Tom Williams/CQ Roll Call

House Oversight and Government Reform Chairman Darrell Issa (R-Calif.) challenged President Barack Obama’s assertion of executive privilege in a Monday letter to the president, echoing Speaker John Boehner’s (R-Ohio) comments that the assertion suggests White House involvement in the “Fast and Furious” gun-smuggling operation.

Executive privilege is limited to “documents and communications that implicate the confidentiality of the President’s decision-making process, defined as those documents and communications to and from the President and his most senior advisers. Even then, it is a qualified privilege that is overcome by a showing of the committee’s need for the documents,” Issa wrote.

“To date, the White House has steadfastly maintained that it has not had any role in advising the [Justice] Department with respect to the Congressional investigation. The surprising assertion of executive privilege raised the question of whether that is still the case,” Issa said.

The letter represents a shift from Issa’s comments Sunday on Fox News. In that appearance, he conceded that there is no evidence that the Obama administration has been involved in a cover-up of the controversial program. But he said he believes Boehner will bring contempt proceedings against Holder for withholding certain documents.

Democrats have also changed their tune from their challenges to the George W. Bush administration’s broad use of executive power. Democrats now say the legal doctrine protects internal deliberations from disclosure across the entire executive branch.

Obama spokesman Eric Schultz called Issa’s arguments “absurd.”

“Our position is consistent with Executive Branch legal precedent for the past three decades spanning Administrations of both parties, and dating back to President [Ronald] Reagan’s Department of Justice. The Courts have routinely considered deliberative process privilege claims and affirmed the right of the executive branch to invoke the privilege even when White House documents are not involved,” Schultz said.

▶ [WORK ORDER] Could you resume the news article on Issa's challenge to the executive privilege claim, picking up right after Schultz's statement?

▶ [DATA SECTION]
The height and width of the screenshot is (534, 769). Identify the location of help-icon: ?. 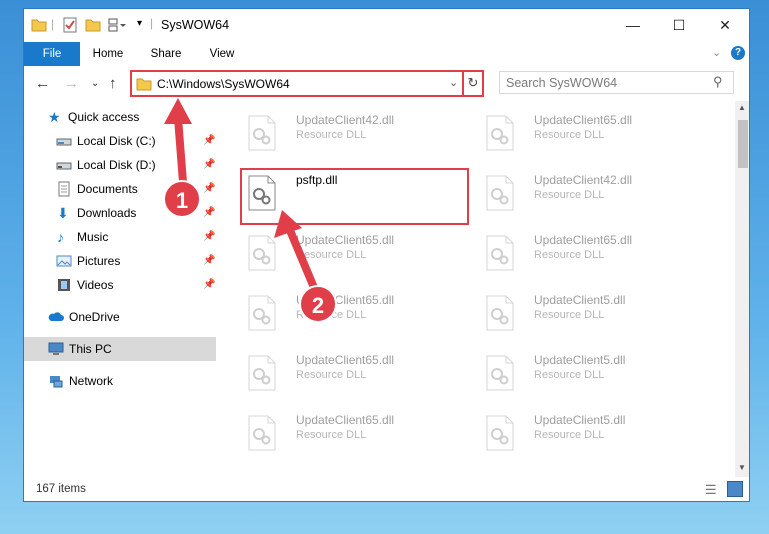
(738, 53). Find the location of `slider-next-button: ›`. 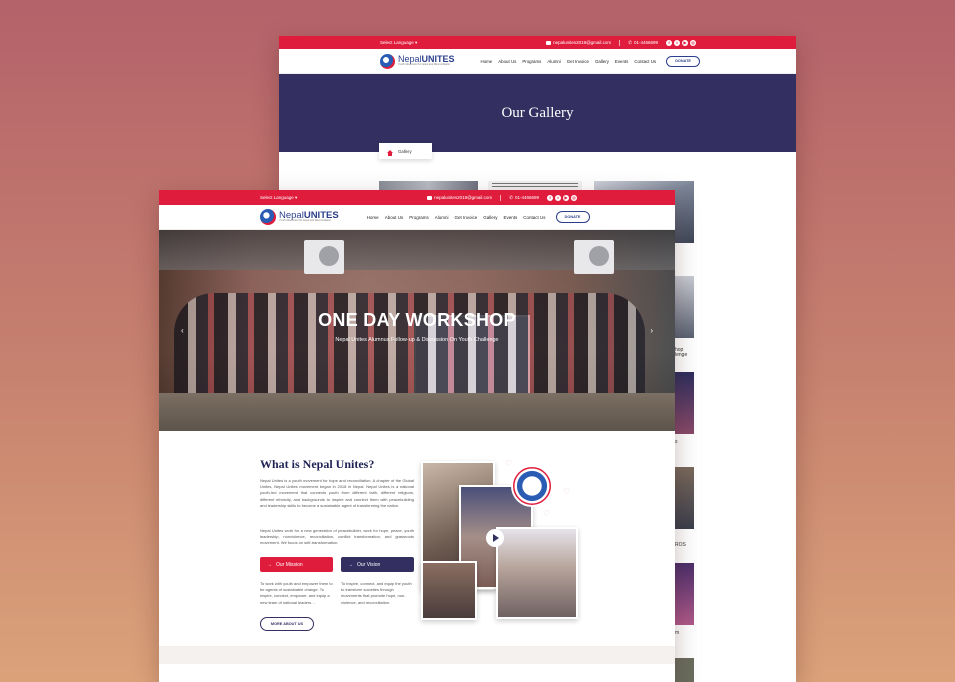

slider-next-button: › is located at coordinates (652, 330).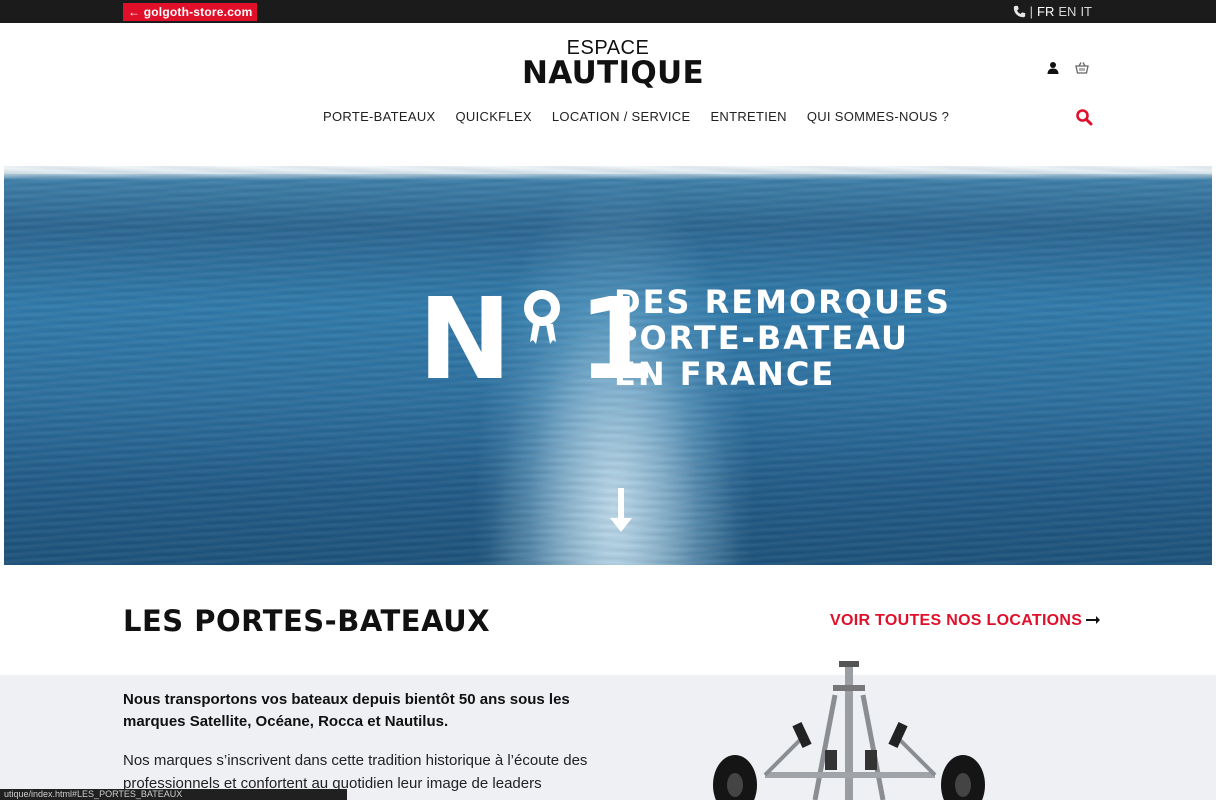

▶ [ANSWER TO THIS EXERCISE]
Issa cited two recent decisions by the influential U.S. Court of Appeals for the D.C. Circuit that sided with disclosure over an assertion of executive privilege.

The first case, the 1997 In Re: Sealed Case (Espy) decision, dealt with a federal investigation into alleged misconduct by former Agriculture Secretary Michael Espy. President Bill Clinton asserted executive privilege over documents subpoenaed by a grand jury.

The decision, which quotes James Madison on the importance of the government remaining transparent, outlines two types executive privilege: the presidential communications privilege and the deliberative process privilege.

The court described the presidential communications privilege as limited to a set of core presidential advisers with proximity to the Oval Office, and refers to the broader deliberative process privilege as limited.

Even in the presidential communications privilege, “the privilege disappears altogether when there is any reason to believe government misconduct occurred,” the court said.